Friday, 9 March 2012

Ignorance is bliss

So I do try not to simply get on here and post about how awesome my baby is. But really, he is. Sure, sometimes he is worthy of his title: Lord Yelly of Screamy Manor... but never for long and never (knock on wood) for "no reason". After all, I myself have been known to get a little yelly when hungry or over-stimulated... and I can't imagine I would take well to being left to lay about in soiled undergarments, either. But I digress. Back to how Jack is awesome. Reason #104? He is a highly-portable and desirable Plus One.
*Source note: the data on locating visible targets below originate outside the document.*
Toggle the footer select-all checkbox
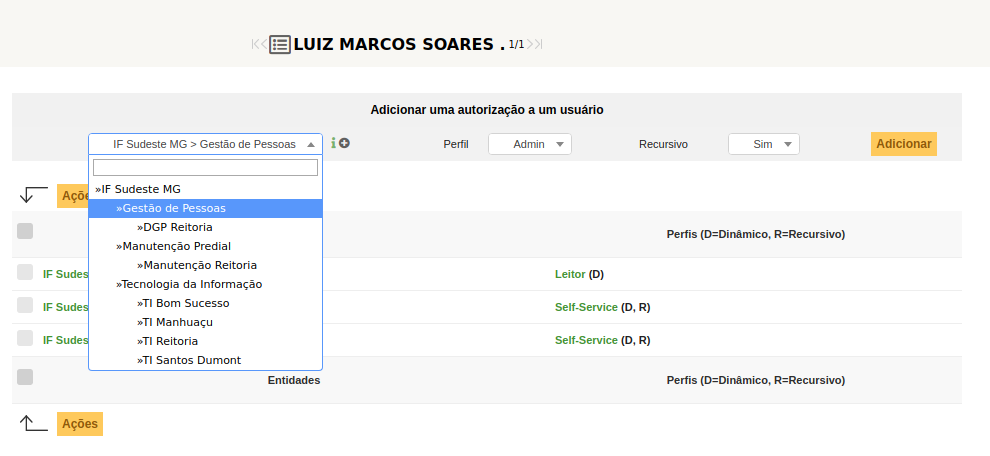This screenshot has height=456, width=990. [25, 377]
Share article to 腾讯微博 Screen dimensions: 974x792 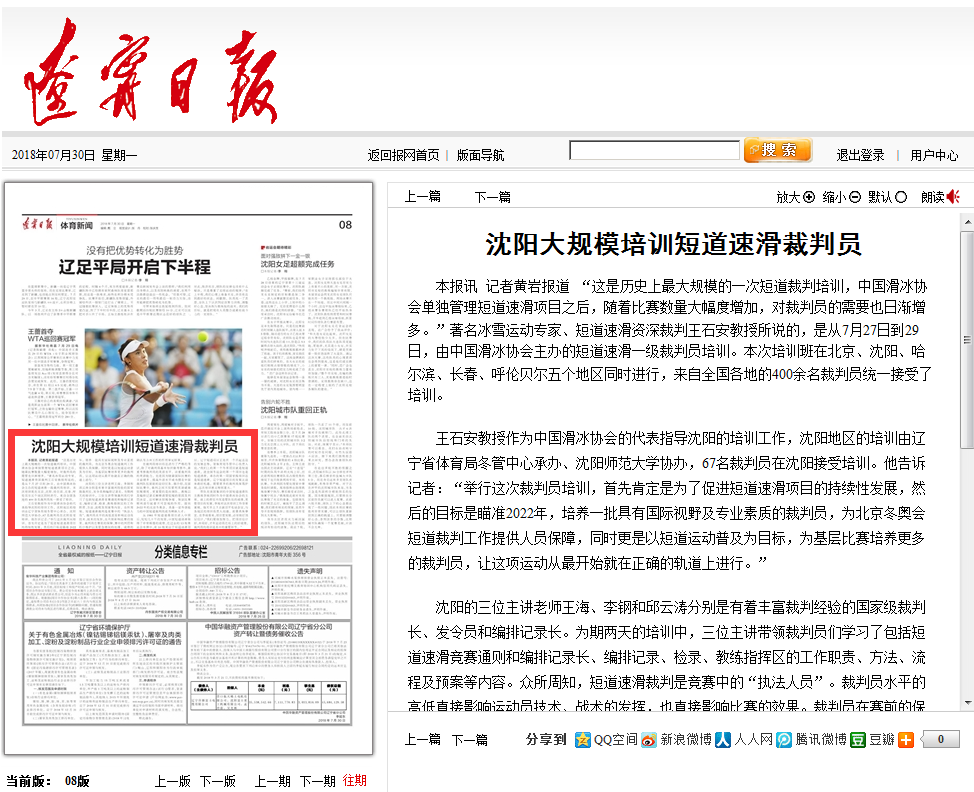coord(785,740)
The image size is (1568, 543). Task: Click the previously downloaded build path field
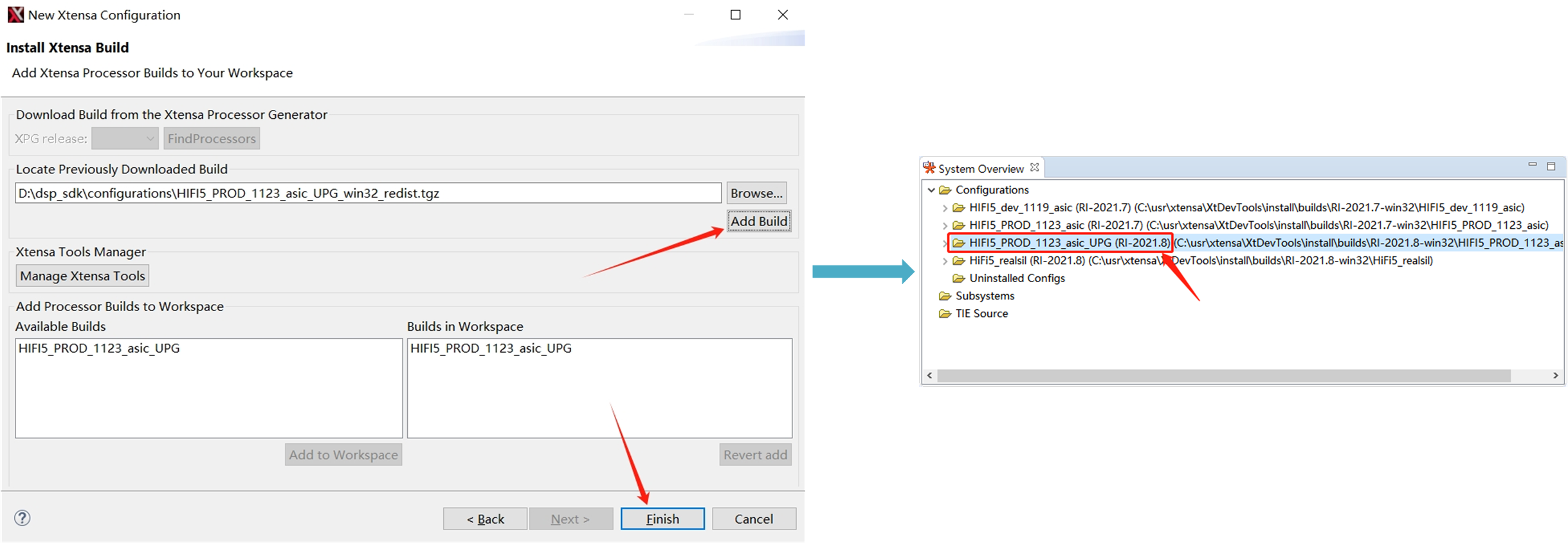(x=368, y=193)
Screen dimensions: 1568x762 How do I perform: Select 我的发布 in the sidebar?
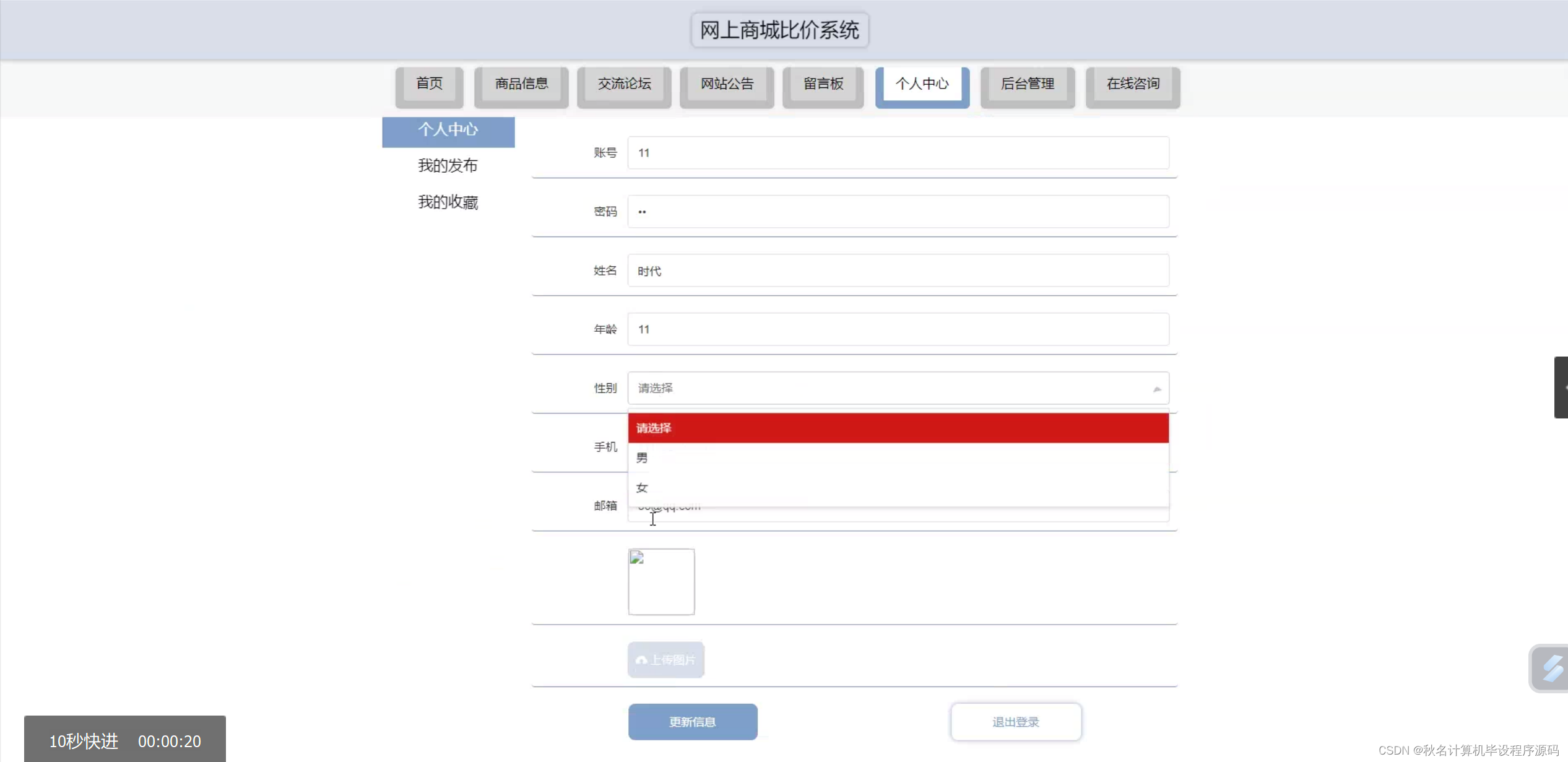[x=448, y=165]
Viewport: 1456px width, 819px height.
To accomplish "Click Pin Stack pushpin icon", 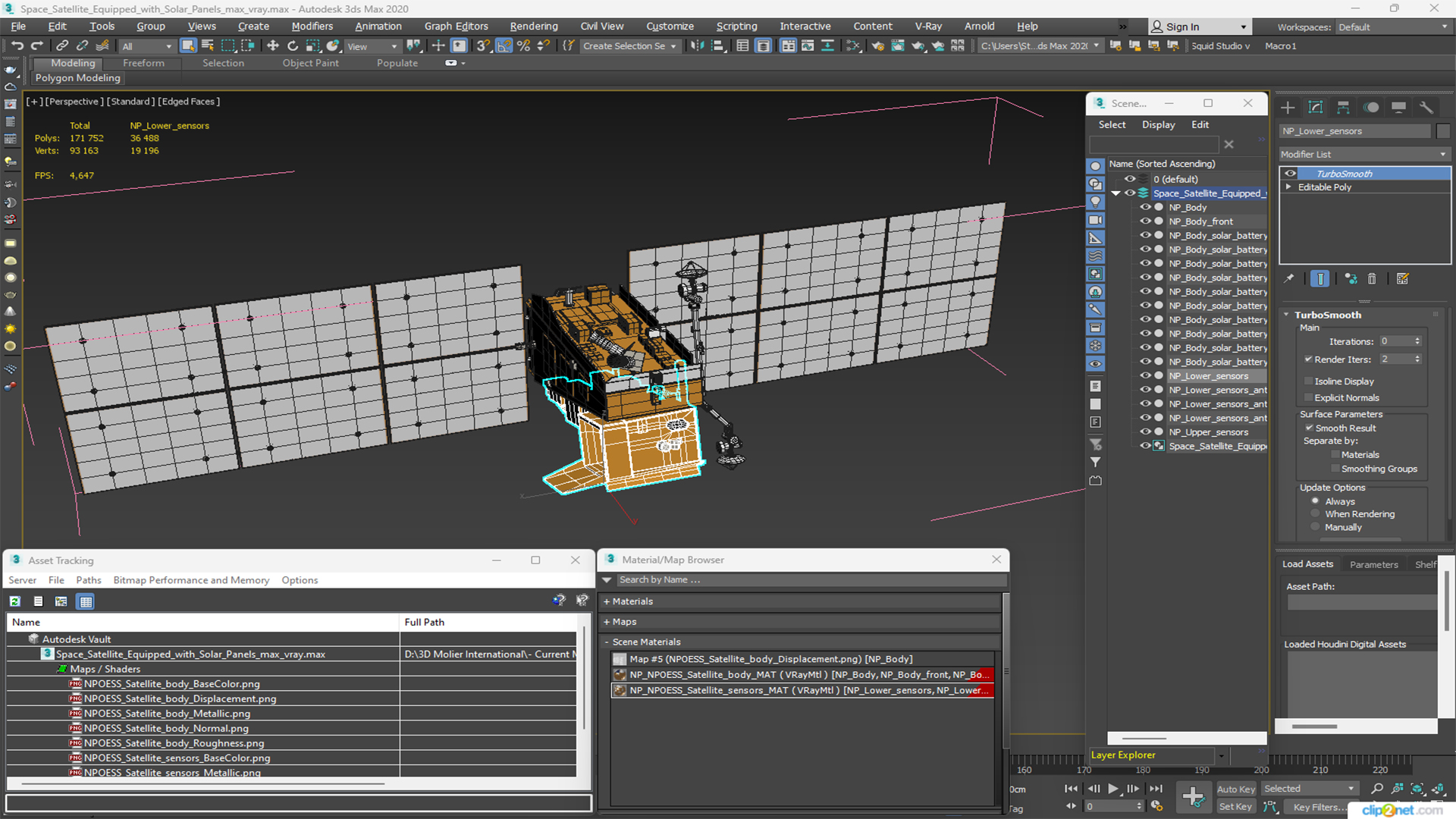I will click(1289, 279).
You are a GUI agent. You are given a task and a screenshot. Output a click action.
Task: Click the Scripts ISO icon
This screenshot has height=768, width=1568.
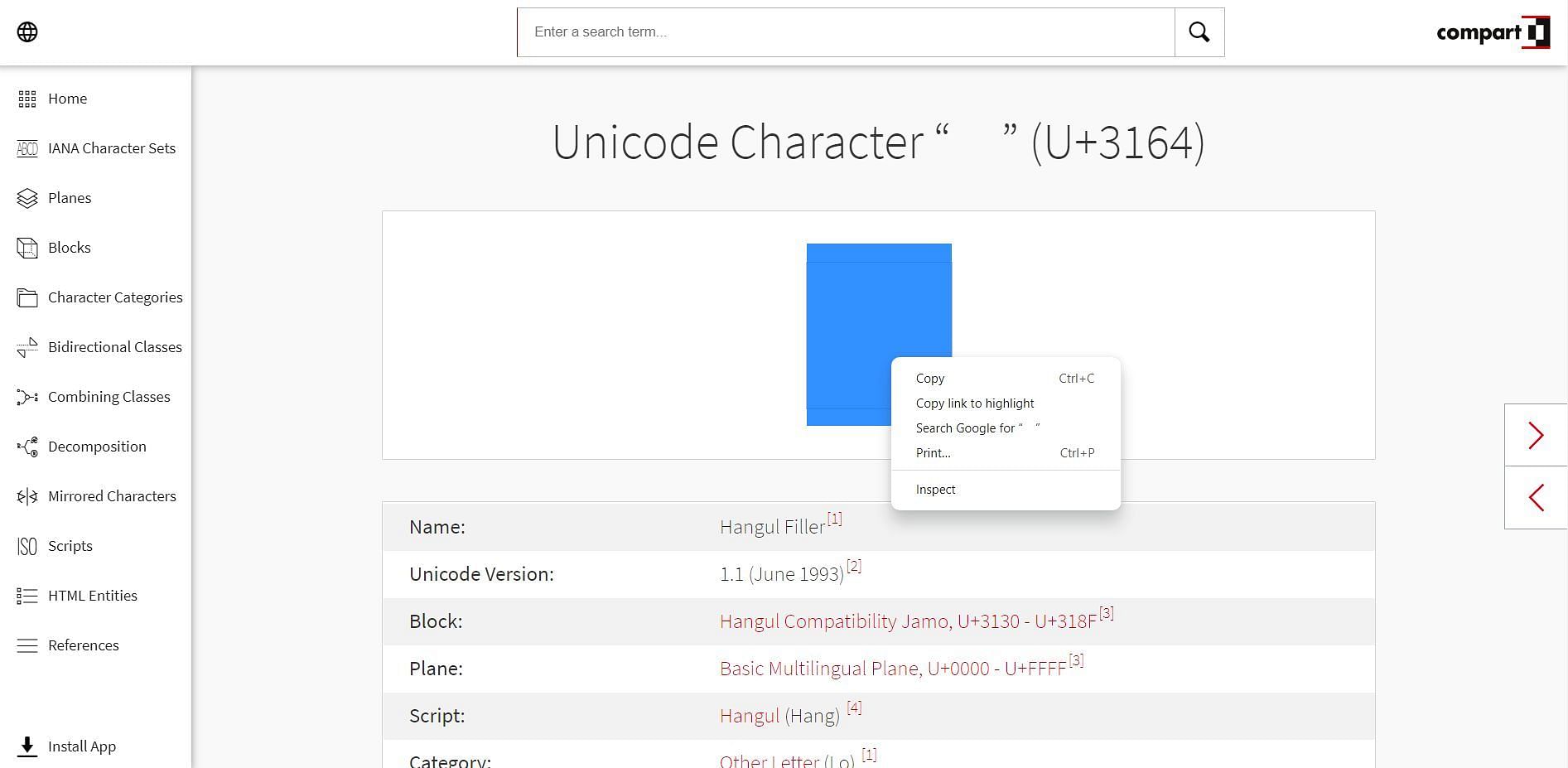(27, 546)
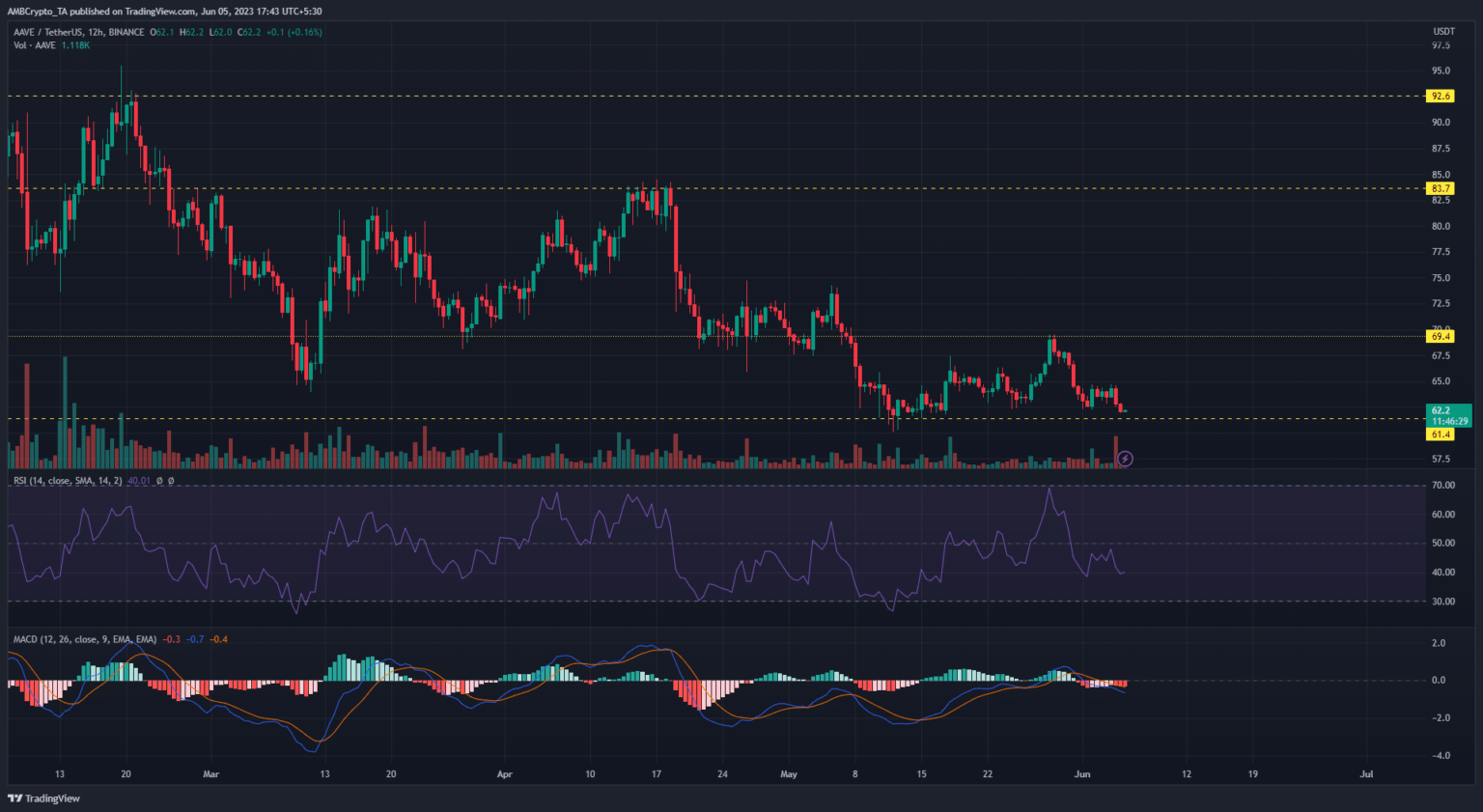Select the Vol · AAVE indicator legend
The height and width of the screenshot is (812, 1483).
click(x=35, y=45)
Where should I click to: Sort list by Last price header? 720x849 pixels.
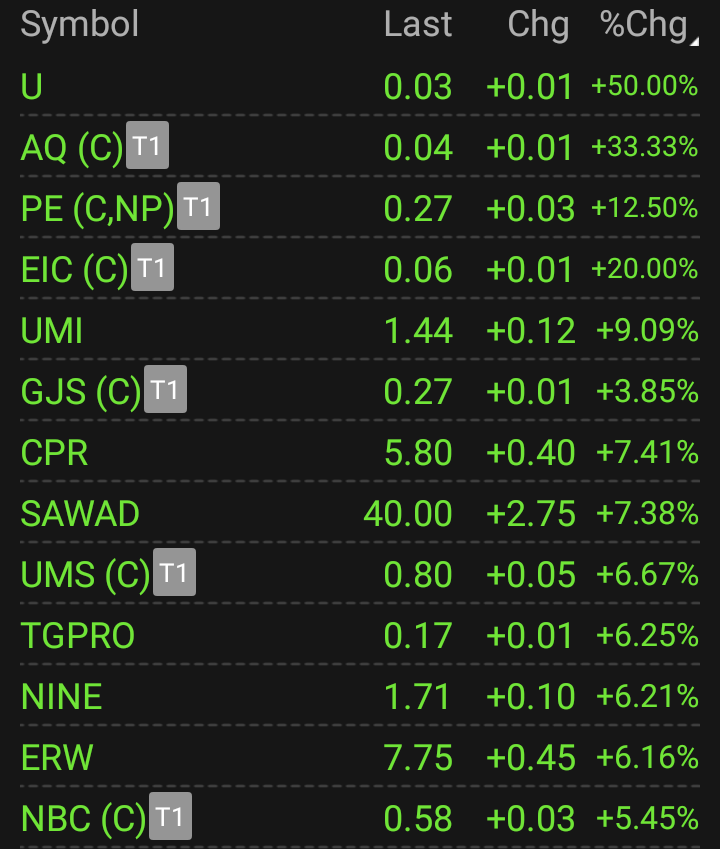click(x=418, y=25)
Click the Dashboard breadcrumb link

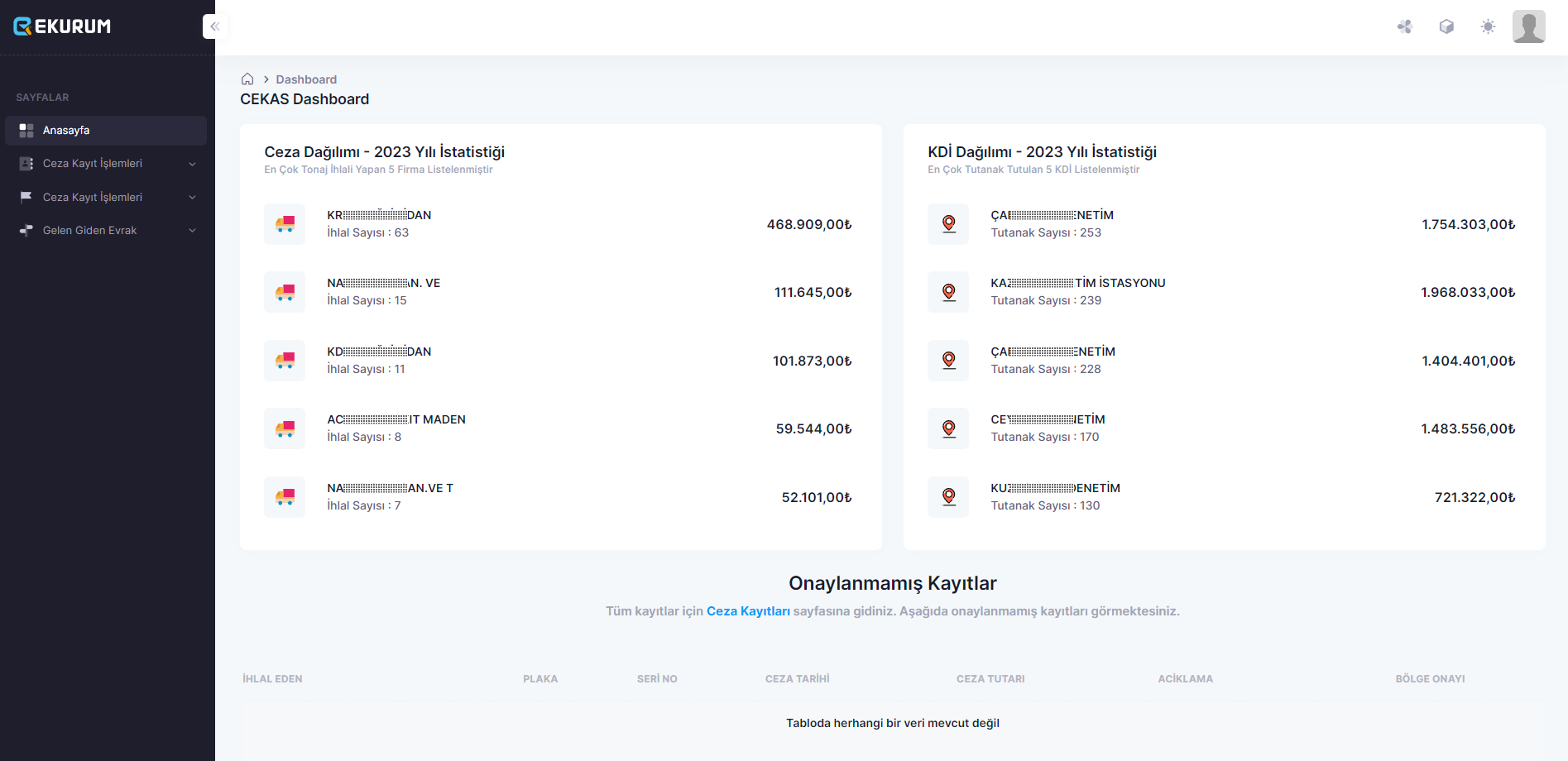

There was a lot I didn't know about babies before this one moved in to my life (namely, everything). And in some ways, I think this has worked to my advantage. I've been praised by a lot of strangers over the past few weeks for having Jack out doing whatever -- going on a three-hour historical walk, doing yoga with me, visiting a gallery, seeing a movie, going "power-pramming" (more on that later, in a post likely to be titled something like, WHY THE HELL MUST ALL BABY-FRIENDLY ACTIVITIES HAVE SUCH PATENTLY RIDICULOUS NAMES!!??!) or taking in the rugby at our local. And while I do enjoy praise, this praise is entirely unwarranted. When people see us out doing what have you, they ask how old he is, look at me for a minute and say something to the effect of "wow, good for you. i don't think we got out of the flat in the first three months! How do you do it?" Well, my big parenting secret (other than the fact that for every three or so days out, I spend an ENTIRE day inside with Jack in our PJs) is this: I like getting out and doing stuff, and, within reason, it never actually occurred to me not to take Jack out with me as I continue to go out to see and do stuff I like. In fact, in his current, sleepy-headed, non-talking, stroller-friendly stage of development, he is the ultimate Plus One. Provided I keep my end of the the bargain and drop everything the moment he really needs to be fed or changed, regardless of where we are (a chilly and epic feed on a bench outside the Southbank Centre on the Thames comes to mind), he will never complain about the exhibit I choose. He will never "forget to bring his wallet" and make me have to pay for tickets or drinks. He will never tell me to hurry up if I'm browsing in a store I like (well, unless it's time for the aforementioned feeding or changing) and he will always -- even just laying there asleep in his stroller -- make me see the world a little differently.

1 comment:

  1. First, I will scream (cover Jack's ears, please), as I just added a juicy comment, only to lose every word of it in the effort to sign in so's it could be posted. AAAARGH! Okay, shall try a reprise, maybe abbreviated ...

    After some reminiscent tidbits about using a Snuggli (new to North America) about 39 years ago, about my infant son's 'teaching' college classes re Discreet Breast Feeding in Public and How A Working Mummy is Still a Good Mummy, etc., I blathered on to how much more relaxed social ways were by the time you yourself got started on life. It was not thought toooo odd to cart a kidlet everywhere, even in Canada's low-context culture where kids were best received mute and motionless.

    Um, did you know you were the universe's gift to an Accidental Mummy yourself? Much desired in vain for months, you were, and only on your way for real following a fender-bender in ski-country. (aside: Now, Grammie, there's no threat to you in spilling this bean. It's a sweet fact of KP's life, and thus of Jack's.)

    On that same ski-weekend, we stowed my own wee daughter of 5 months carefully under restaurant tables, like a shopping parcel, safe in her hand-me-down Snuggli.